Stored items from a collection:
╭──

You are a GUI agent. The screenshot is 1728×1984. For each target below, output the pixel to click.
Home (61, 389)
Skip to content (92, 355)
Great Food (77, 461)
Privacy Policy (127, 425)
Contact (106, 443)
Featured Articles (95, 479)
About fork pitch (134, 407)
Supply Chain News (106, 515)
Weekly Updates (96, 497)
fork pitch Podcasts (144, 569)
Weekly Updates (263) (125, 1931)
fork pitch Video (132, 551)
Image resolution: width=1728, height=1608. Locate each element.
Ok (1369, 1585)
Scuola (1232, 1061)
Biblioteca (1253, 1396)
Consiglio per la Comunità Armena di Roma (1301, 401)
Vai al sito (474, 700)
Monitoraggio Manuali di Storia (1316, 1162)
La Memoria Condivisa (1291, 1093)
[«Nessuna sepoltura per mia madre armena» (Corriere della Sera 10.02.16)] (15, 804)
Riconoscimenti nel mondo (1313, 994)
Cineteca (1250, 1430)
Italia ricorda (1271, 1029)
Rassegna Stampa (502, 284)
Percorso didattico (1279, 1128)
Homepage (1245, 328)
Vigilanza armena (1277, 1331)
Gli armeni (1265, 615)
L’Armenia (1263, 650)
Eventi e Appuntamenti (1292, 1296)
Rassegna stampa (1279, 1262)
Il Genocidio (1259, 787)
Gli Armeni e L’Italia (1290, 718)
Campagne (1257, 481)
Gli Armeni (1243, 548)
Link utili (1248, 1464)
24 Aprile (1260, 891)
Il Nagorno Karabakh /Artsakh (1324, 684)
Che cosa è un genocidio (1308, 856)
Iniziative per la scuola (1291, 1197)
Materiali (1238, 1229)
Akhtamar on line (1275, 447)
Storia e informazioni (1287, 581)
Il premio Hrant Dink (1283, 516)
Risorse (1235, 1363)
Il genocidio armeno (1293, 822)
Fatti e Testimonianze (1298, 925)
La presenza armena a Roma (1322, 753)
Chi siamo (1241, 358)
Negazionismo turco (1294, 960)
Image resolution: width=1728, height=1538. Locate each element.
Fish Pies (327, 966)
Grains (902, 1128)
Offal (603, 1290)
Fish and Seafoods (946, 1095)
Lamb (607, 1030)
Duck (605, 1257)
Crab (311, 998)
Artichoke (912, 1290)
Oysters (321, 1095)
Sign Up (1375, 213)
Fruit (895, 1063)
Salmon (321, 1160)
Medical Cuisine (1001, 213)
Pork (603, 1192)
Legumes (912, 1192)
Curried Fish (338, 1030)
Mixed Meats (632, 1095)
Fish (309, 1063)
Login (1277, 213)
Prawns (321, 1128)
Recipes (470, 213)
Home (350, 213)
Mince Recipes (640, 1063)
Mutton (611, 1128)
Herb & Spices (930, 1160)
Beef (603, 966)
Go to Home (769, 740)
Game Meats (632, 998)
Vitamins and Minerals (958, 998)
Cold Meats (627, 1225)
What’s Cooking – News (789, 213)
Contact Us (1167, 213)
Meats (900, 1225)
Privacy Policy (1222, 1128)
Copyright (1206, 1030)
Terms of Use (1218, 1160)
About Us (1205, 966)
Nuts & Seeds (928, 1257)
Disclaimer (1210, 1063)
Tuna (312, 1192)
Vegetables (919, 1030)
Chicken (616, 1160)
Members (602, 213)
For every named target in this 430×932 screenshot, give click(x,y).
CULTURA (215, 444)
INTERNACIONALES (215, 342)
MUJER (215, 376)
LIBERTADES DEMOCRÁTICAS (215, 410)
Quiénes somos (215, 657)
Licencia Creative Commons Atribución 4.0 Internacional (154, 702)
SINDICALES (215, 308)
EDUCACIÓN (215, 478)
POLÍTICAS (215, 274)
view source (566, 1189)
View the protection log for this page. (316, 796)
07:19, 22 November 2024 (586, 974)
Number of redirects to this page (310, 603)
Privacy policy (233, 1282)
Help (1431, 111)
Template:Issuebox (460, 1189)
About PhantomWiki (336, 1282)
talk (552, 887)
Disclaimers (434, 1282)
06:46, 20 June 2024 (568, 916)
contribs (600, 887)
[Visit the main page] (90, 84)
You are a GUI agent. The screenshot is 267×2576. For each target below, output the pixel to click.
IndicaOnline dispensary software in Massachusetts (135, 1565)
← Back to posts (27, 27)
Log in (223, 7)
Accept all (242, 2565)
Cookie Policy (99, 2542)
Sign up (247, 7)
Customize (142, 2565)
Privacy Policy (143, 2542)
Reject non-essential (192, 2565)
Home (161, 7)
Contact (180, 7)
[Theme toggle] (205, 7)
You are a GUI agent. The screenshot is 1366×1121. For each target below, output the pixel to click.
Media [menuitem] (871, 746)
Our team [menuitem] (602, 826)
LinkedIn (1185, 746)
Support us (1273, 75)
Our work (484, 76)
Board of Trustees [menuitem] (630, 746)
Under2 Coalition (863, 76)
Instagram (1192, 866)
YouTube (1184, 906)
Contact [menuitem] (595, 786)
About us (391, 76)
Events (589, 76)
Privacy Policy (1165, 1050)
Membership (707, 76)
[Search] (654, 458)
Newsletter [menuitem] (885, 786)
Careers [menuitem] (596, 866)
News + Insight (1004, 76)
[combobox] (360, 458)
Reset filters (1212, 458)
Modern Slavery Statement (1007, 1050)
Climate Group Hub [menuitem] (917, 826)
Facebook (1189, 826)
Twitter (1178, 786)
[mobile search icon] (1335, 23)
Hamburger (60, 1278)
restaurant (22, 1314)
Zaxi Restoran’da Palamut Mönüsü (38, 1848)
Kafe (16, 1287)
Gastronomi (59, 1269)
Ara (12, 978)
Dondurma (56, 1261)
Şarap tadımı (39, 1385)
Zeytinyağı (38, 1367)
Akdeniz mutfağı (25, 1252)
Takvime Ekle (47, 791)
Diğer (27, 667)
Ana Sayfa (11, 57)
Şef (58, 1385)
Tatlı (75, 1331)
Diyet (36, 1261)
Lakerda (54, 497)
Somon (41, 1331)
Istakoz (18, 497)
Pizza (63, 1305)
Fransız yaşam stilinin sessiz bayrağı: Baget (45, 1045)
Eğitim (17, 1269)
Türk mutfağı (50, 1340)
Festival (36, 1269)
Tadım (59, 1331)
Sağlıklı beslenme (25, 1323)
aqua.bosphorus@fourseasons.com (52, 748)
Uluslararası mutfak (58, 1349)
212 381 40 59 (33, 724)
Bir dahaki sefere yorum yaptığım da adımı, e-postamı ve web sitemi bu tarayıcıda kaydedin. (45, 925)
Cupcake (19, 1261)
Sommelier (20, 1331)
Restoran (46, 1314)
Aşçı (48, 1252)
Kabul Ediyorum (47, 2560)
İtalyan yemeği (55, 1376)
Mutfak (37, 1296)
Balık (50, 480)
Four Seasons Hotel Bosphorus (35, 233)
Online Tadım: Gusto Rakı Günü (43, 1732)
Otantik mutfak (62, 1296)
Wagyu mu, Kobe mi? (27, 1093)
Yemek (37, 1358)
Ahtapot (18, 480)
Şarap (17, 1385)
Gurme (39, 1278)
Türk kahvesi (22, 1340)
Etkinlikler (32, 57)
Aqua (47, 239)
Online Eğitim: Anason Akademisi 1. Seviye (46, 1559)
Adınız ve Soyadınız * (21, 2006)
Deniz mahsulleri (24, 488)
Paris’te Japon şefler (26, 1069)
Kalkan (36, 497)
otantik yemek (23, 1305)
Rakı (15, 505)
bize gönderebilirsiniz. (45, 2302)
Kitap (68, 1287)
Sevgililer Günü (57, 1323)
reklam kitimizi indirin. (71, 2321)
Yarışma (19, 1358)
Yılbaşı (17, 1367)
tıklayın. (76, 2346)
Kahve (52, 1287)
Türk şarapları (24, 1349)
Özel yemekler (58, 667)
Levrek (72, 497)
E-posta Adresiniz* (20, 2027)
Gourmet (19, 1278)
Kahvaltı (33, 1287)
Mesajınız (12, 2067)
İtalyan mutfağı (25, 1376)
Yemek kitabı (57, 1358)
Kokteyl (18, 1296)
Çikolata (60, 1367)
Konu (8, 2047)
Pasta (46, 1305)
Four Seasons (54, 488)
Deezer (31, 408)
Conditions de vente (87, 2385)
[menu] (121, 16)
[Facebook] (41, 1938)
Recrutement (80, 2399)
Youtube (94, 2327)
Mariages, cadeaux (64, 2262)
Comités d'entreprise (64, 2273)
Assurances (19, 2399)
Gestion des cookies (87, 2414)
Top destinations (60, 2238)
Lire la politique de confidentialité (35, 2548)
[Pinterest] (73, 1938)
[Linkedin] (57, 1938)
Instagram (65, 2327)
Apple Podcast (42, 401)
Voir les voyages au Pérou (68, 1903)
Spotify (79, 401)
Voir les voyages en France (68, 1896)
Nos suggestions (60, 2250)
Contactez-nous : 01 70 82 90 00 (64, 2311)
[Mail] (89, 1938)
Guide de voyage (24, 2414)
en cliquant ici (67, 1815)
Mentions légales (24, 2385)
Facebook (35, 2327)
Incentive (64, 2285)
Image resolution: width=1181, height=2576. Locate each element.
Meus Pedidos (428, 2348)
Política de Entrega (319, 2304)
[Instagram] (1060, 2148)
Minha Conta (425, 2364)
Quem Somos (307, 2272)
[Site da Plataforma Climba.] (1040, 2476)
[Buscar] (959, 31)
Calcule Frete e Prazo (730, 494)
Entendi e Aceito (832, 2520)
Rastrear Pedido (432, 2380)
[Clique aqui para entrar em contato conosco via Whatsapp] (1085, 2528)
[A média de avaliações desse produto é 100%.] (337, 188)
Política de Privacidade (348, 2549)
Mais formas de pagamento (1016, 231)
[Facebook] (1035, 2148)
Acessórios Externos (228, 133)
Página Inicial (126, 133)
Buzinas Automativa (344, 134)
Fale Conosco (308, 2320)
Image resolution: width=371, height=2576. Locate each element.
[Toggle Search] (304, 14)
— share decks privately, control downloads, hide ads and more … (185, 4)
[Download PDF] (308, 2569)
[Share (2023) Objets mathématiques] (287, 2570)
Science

╰──

— TASK PROMPT —
Word for word, restate the lines of the data above that fall between the line holding "Paris’te Japon şefler (26, 1069)" and the line holding "Pasta (46, 1305)", inclusive, and no other lines.

— RESULT OF THIS EXERCISE —
Paris’te Japon şefler (26, 1069)
Kalkan (36, 497)
otantik yemek (23, 1305)
Rakı (15, 505)
bize gönderebilirsiniz. (45, 2302)
Kitap (68, 1287)
Sevgililer Günü (57, 1323)
reklam kitimizi indirin. (71, 2321)
Yarışma (19, 1358)
Yılbaşı (17, 1367)
tıklayın. (76, 2346)
Kahve (52, 1287)
Türk şarapları (24, 1349)
Özel yemekler (58, 667)
Levrek (72, 497)
E-posta Adresiniz* (20, 2027)
Gourmet (19, 1278)
Kahvaltı (33, 1287)
Mesajınız (12, 2067)
İtalyan mutfağı (25, 1376)
Yemek kitabı (57, 1358)
Kokteyl (18, 1296)
Çikolata (60, 1367)
Konu (8, 2047)
Pasta (46, 1305)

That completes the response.